• _Records provided_
=-=-=-=-=
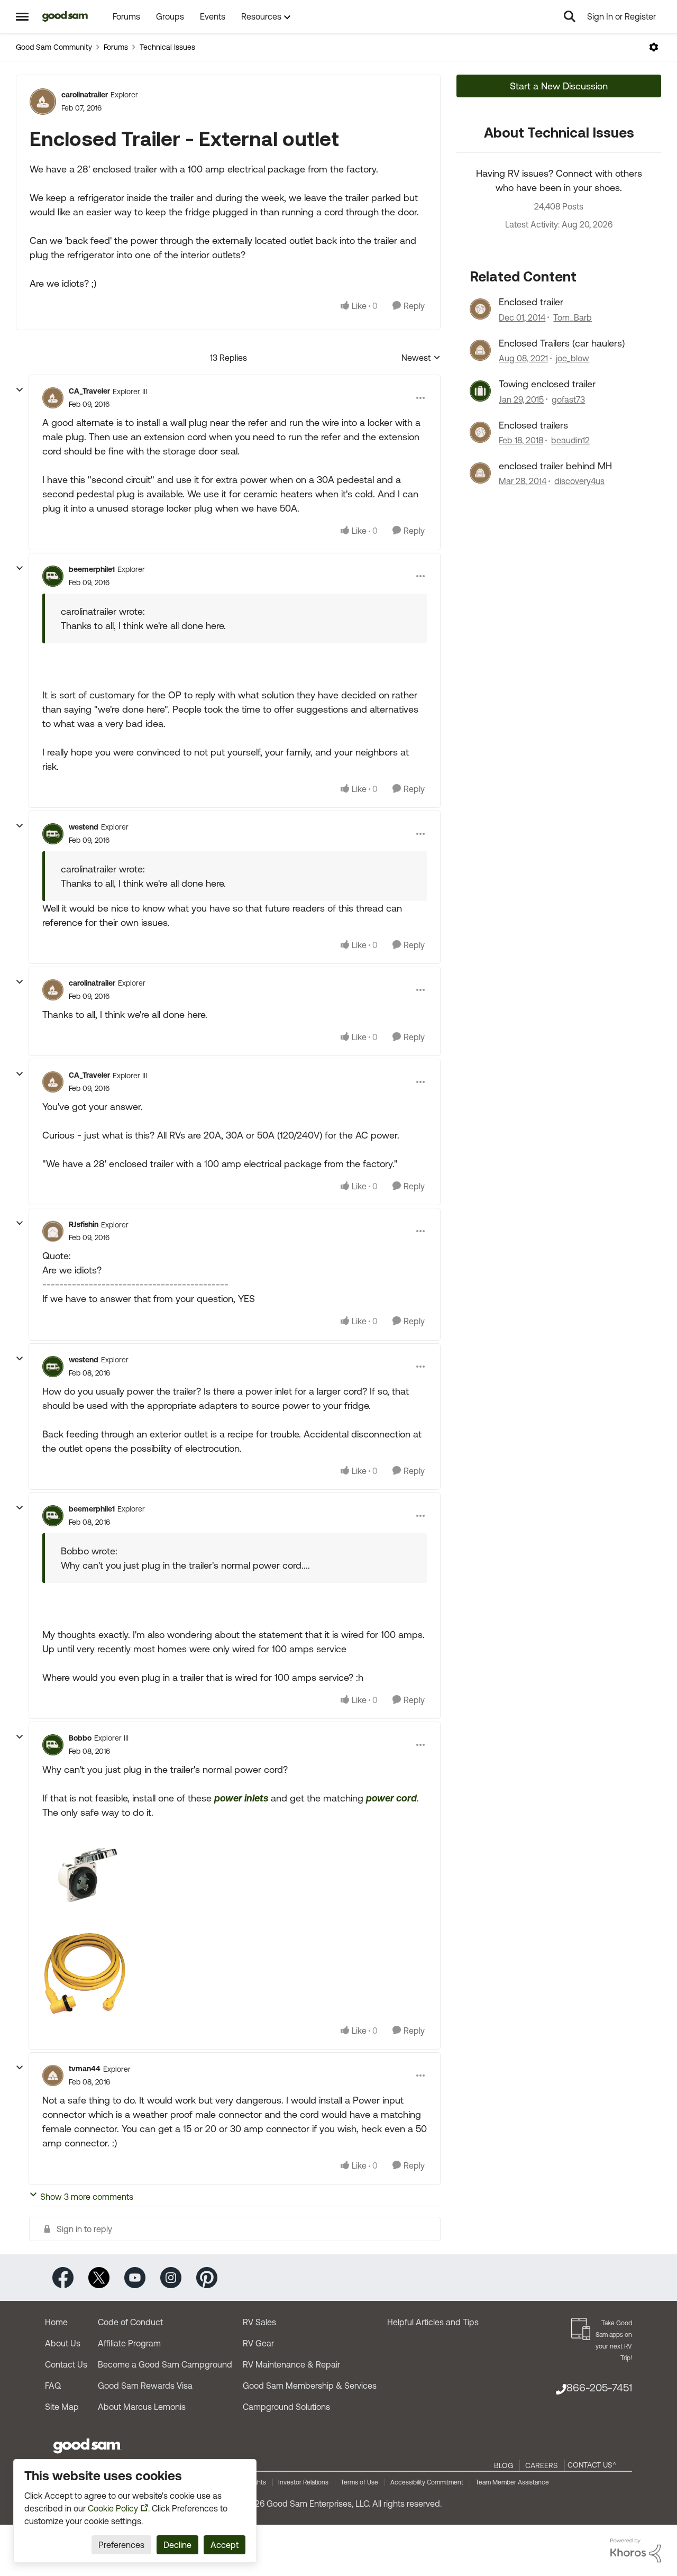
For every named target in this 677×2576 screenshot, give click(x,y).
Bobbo (80, 1738)
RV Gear (258, 2343)
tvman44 (84, 2068)
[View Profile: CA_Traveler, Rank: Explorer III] (52, 397)
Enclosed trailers (533, 425)
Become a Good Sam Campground (165, 2364)
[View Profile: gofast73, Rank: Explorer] (480, 391)
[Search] (569, 16)
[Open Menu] (653, 47)
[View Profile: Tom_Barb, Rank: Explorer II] (480, 309)
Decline (177, 2545)
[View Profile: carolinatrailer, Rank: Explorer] (43, 101)
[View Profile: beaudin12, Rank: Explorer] (480, 432)
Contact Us (66, 2364)
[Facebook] (63, 2276)
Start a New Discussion (559, 86)
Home (56, 2322)
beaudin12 (570, 440)
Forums (116, 47)
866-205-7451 (599, 2387)
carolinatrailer (84, 94)
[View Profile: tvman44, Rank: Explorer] (52, 2075)
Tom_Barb (572, 317)
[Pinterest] (206, 2276)
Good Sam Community (54, 47)
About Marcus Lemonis (142, 2406)
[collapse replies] (19, 390)
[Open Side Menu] (22, 16)
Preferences (121, 2545)
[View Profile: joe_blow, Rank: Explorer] (480, 350)
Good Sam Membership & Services (310, 2385)
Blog (503, 2465)
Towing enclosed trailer (547, 383)
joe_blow (572, 358)
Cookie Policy (113, 2508)
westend (83, 827)
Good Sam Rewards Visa (145, 2385)
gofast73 (568, 399)
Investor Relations (303, 2482)
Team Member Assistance (512, 2482)
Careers (541, 2465)
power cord (391, 1798)
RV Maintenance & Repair (291, 2364)
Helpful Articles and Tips (433, 2322)
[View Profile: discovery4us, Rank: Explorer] (480, 473)
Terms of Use (359, 2482)
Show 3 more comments (86, 2196)
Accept (225, 2545)
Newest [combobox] (421, 358)
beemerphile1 (92, 569)
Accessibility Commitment (426, 2482)
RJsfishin (83, 1224)
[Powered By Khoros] (635, 2550)
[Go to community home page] (65, 16)
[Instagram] (171, 2276)
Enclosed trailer (531, 301)
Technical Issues (167, 47)
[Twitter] (99, 2276)
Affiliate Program (129, 2343)
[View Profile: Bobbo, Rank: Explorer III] (52, 1744)
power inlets (241, 1798)
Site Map (62, 2406)
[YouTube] (135, 2276)
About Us (62, 2343)
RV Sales (259, 2322)
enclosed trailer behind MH (555, 465)
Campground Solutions (286, 2406)
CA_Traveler (89, 391)
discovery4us (579, 481)
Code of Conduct (130, 2322)
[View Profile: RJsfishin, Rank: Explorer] (52, 1231)
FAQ (53, 2385)
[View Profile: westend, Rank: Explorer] (52, 833)
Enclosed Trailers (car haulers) (562, 343)
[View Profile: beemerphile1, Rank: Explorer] (52, 576)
=-=-=-=-=
Give back the entries verbatim. Do not include any picture.

For every named target in this 677×2576 screenshot, give click(x,y).
Bobbo (80, 1738)
RV Gear (258, 2343)
tvman44 (84, 2068)
[View Profile: CA_Traveler, Rank: Explorer III] (52, 397)
Enclosed trailers (533, 425)
Become a Good Sam Campground (165, 2364)
[View Profile: gofast73, Rank: Explorer] (480, 391)
[Search] (569, 16)
[Open Menu] (653, 47)
[View Profile: Tom_Barb, Rank: Explorer II] (480, 309)
Decline (177, 2545)
[View Profile: carolinatrailer, Rank: Explorer] (43, 101)
[View Profile: beaudin12, Rank: Explorer] (480, 432)
Contact Us (66, 2364)
[Facebook] (63, 2276)
Start a New Discussion (559, 86)
Home (56, 2322)
beaudin12 (570, 440)
Forums (116, 47)
866-205-7451 (599, 2387)
carolinatrailer (84, 94)
[View Profile: tvman44, Rank: Explorer] (52, 2075)
Tom_Barb (572, 317)
[Pinterest] (206, 2276)
Good Sam Community (54, 47)
About Marcus Lemonis (142, 2406)
[collapse replies] (19, 390)
[Open Side Menu] (22, 16)
Preferences (121, 2545)
[View Profile: joe_blow, Rank: Explorer] (480, 350)
Good Sam Membership & Services (310, 2385)
Blog (503, 2465)
Towing enclosed trailer (547, 383)
joe_blow (572, 358)
Cookie Policy (113, 2508)
westend (83, 827)
Good Sam Rewards Visa (145, 2385)
gofast73 (568, 399)
Investor Relations (303, 2482)
Team Member Assistance (512, 2482)
Careers (541, 2465)
power cord (391, 1798)
RV Maintenance & Repair (291, 2364)
Helpful Articles and Tips (433, 2322)
[View Profile: discovery4us, Rank: Explorer] (480, 473)
Terms of Use (359, 2482)
Show 3 more comments (86, 2196)
Accept (225, 2545)
Newest [combobox] (421, 358)
beemerphile1 (92, 569)
Accessibility Commitment (426, 2482)
RJsfishin (83, 1224)
[Powered By Khoros] (635, 2550)
[Go to community home page] (65, 16)
[Instagram] (171, 2276)
Enclosed trailer (531, 301)
Technical Issues (167, 47)
[Twitter] (99, 2276)
Affiliate Program (129, 2343)
[View Profile: Bobbo, Rank: Explorer III] (52, 1744)
power inlets (241, 1798)
Site Map (62, 2406)
[YouTube] (135, 2276)
About Us (62, 2343)
RV Sales (259, 2322)
enclosed trailer behind MH (555, 465)
Campground Solutions (286, 2406)
CA_Traveler (89, 391)
discovery4us (579, 481)
Code of Conduct (130, 2322)
[View Profile: RJsfishin, Rank: Explorer] (52, 1231)
FAQ (53, 2385)
[View Profile: westend, Rank: Explorer] (52, 833)
Enclosed Trailers (car haulers) (562, 343)
[View Profile: beemerphile1, Rank: Explorer] (52, 576)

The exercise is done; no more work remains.